What this task involves.
Find the lines below that contain the string "computer". Copy each one.

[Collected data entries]
────────────────
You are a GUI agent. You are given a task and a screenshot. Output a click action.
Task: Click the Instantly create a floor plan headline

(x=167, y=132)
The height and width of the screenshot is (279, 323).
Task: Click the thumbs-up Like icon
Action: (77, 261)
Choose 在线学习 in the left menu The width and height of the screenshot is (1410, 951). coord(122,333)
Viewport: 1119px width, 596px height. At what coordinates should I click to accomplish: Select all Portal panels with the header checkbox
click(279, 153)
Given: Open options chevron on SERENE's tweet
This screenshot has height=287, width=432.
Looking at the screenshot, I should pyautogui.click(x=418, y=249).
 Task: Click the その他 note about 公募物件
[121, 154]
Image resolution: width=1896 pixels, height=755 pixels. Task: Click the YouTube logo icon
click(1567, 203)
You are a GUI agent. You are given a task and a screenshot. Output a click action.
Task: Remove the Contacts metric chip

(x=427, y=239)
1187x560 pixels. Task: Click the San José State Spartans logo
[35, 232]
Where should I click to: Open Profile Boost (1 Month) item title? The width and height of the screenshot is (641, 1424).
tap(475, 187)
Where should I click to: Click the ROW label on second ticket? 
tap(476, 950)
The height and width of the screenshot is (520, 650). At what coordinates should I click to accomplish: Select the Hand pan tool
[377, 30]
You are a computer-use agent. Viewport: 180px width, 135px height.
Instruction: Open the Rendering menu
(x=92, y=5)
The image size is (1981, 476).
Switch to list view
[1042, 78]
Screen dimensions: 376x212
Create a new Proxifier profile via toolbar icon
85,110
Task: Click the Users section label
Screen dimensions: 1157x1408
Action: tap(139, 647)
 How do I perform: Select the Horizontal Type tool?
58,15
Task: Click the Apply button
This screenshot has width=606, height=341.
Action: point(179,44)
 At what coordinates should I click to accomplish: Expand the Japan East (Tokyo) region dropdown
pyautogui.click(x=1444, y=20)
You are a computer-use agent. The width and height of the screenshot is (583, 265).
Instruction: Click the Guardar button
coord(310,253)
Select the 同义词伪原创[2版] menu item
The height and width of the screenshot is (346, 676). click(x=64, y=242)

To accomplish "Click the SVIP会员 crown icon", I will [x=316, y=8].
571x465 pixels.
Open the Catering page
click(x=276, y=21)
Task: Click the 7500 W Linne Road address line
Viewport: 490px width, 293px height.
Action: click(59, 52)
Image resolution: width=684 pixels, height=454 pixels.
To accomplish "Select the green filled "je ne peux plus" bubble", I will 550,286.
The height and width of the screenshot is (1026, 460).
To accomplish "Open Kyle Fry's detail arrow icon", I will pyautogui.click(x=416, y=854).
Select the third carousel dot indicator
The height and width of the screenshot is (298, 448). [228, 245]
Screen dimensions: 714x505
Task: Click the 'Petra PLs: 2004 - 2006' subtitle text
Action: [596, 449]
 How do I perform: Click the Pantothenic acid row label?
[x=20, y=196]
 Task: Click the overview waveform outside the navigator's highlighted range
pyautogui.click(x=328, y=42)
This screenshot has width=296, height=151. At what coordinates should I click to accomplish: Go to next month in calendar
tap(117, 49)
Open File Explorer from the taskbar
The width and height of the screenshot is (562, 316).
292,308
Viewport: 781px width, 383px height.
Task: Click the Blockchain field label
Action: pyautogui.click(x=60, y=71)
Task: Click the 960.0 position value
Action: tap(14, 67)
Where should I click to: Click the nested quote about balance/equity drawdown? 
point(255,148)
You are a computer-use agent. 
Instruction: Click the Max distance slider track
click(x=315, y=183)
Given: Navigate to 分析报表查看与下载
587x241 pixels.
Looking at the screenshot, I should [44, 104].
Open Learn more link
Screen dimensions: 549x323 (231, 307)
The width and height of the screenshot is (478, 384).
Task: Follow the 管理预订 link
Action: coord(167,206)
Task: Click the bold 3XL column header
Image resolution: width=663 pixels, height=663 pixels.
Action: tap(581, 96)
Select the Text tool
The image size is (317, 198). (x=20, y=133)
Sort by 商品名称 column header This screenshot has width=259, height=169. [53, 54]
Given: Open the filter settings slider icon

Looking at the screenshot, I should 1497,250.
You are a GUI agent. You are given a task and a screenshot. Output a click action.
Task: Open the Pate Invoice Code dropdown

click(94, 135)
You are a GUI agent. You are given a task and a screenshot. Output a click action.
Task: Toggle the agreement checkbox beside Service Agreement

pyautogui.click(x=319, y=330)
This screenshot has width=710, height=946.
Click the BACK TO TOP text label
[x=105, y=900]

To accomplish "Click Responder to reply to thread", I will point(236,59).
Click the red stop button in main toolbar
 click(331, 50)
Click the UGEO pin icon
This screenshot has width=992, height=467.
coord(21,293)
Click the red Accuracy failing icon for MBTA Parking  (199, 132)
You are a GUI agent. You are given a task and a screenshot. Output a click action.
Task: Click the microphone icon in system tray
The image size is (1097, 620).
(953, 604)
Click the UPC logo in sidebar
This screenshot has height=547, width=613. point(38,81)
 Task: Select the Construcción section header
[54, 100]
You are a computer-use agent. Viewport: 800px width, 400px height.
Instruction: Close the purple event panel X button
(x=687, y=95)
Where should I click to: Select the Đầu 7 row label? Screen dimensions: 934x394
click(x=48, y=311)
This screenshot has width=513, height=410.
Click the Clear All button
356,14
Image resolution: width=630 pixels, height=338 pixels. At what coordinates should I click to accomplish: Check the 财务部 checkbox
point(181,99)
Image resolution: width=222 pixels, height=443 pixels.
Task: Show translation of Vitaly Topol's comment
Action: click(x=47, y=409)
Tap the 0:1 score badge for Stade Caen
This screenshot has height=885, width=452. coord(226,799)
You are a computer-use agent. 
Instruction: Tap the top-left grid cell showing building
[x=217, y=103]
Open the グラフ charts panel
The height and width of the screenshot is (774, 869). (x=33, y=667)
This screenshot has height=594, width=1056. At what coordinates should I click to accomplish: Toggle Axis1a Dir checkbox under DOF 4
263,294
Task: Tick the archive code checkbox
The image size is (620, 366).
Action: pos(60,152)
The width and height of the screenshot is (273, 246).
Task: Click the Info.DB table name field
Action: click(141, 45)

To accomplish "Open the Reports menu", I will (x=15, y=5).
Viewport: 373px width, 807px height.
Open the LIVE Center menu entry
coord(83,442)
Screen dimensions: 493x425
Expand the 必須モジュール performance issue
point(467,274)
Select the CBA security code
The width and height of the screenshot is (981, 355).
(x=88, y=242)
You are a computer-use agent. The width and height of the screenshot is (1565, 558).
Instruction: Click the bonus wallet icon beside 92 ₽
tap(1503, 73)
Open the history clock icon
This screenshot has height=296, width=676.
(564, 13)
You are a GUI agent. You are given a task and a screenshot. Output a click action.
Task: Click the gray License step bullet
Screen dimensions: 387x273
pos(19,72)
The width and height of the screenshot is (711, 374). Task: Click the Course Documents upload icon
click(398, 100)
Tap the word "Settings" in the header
────────────────
Completed task.
You are a computer-use agent. Viewport: 180px width, 135px height.
You are a computer-use agent. The width and height of the screenshot is (583, 265).
You are a computer-use agent. 
You are a computer-use agent. Viewport: 800px width, 400px height.
You are a computer-use agent. 
You are a computer-use agent. The width and height of the screenshot is (1565, 558).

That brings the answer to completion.